Geschrieben ist es, so hebt Kakalios an, für den interessierten Laien, der einen relativ schmerzlosen Weg sucht, sich mit den physikalischen Gesetzmäßigkeiten vertraut zu machen. Schmerzlos ist gut, denn hätten wir Spider-Man selbst geglaubt, hätte es im Ernstfall ziemlich schmerzhaft werden können. Das Buch richtet sich aber auch an eingefleischte Comicfans. Der Rezensent ist also ideal geeignet, die Probe aufs Exempel zu machen: Physik war in der Schule sein schlechtestes Fach, aber Comics kennt er viele.
Der Blitz fährt in den Stuhl
Nun versichert Kakalios, daß auch Comicignoranten ihren Spaß haben würden. Das mag sein, aber es ist zweifellos hilfreich, Geschichte und Charakter der amerikanischen Superhelden zu kennen. Das Buch bietet dazu etliche Fakten, aber richtig schön ist Wissenschaftlichkeit bei der Erforschung von Comics erst, wenn die inhaltlichen Gundlagen schon da sind. Sonst passiert es zu schnell, daß man über dem begeisterten Staunen, wie hier mit akademischem Ernst an einem Thema gearbeitet wird, das bislang eher als banales Amüsement galt, die eigene Aufmerksamkeit zurückschraubt und alles, was Kakalios erläutert, unhinterfragt akzeptiert.
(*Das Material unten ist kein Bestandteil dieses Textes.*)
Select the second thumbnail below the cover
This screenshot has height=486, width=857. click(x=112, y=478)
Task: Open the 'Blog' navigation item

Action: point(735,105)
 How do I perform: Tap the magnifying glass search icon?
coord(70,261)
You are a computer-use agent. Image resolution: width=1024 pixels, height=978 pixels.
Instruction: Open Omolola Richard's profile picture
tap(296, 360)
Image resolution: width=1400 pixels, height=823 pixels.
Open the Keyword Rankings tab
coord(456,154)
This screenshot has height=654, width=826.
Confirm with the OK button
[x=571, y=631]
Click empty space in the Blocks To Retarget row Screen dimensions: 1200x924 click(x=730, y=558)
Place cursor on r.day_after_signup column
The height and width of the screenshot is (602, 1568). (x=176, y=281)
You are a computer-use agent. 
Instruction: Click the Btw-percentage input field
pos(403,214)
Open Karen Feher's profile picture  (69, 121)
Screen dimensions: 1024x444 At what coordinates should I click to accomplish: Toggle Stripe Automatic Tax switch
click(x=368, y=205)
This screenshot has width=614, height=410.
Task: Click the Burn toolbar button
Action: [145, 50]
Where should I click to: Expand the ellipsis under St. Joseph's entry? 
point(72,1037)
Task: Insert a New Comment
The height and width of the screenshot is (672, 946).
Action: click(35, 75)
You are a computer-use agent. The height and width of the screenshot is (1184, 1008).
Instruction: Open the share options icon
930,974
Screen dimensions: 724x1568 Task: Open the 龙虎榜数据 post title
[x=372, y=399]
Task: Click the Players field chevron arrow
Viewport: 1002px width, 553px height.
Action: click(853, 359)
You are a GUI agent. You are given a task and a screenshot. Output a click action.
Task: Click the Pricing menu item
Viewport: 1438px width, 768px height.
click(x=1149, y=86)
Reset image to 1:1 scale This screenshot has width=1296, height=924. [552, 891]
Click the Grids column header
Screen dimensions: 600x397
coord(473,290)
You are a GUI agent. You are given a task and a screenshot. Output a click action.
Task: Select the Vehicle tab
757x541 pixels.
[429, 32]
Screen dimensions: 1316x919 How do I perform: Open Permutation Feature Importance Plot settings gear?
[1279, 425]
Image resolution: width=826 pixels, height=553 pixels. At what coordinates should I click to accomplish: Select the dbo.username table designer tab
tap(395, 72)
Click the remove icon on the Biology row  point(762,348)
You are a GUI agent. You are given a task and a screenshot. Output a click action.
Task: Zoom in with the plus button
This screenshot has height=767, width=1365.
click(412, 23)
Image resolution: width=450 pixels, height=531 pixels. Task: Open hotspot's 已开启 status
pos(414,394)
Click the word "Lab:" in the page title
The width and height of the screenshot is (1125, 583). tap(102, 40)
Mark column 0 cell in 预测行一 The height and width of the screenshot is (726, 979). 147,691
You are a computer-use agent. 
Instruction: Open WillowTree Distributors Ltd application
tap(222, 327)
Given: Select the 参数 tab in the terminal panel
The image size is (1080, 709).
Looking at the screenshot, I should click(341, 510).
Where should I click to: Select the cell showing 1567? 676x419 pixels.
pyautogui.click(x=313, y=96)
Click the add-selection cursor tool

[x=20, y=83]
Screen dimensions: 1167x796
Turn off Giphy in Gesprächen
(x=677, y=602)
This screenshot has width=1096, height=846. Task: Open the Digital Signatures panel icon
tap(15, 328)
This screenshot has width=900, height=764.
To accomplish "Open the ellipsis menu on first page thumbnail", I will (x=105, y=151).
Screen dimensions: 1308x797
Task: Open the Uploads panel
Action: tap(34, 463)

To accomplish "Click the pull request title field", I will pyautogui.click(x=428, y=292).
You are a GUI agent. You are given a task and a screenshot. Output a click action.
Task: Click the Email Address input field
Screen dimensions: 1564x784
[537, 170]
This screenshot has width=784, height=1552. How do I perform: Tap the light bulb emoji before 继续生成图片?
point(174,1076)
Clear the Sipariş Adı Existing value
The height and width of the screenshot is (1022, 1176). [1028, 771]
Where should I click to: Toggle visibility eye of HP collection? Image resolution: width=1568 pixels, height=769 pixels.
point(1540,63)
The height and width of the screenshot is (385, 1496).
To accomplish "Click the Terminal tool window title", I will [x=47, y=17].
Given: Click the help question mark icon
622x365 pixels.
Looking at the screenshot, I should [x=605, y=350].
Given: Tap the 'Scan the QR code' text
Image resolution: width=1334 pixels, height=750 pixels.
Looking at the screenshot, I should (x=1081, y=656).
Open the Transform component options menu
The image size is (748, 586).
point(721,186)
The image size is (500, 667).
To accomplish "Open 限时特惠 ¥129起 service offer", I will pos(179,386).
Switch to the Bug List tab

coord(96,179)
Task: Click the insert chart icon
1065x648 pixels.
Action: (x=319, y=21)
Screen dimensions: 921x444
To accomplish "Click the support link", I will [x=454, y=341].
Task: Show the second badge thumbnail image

Dabei zeigt schon das Eingangsbeispiel des Kampfs zwischen Spider-Man und Electro, wo hier ein Haken liegt.
Aus der Sicht eines Physikers hätte Spider-Mans Verteidigung nichts bewirken können: Der fliegende Stuhl hätte den Blitz nicht angezogen, der dafür durch den bedauernswerten Spider-Man seinen Weg zur Erde gesucht hätte. Kakalios erläutert an diesem Beispiel sehr schön das Prinzip der elektrischen Ströme. Aus der Sicht des Lesers jedoch ist ja eingetreten, was physikalisch unmöglich sein soll: Der Blitz fährt in den Stuhl, Spider-Man bleibt unbehelligt. Kakalios weist den Comicautoren hier einen Fehler nach und geht dann wieder zur Tagesordnung über. Seine gängige Erklärung für physikalisch unmögliche Geschehnisse: wundersame Ausnahme. Seinen Spott hört man jedesmal heraus, wenn der Begriff fällt - und er fällt oft.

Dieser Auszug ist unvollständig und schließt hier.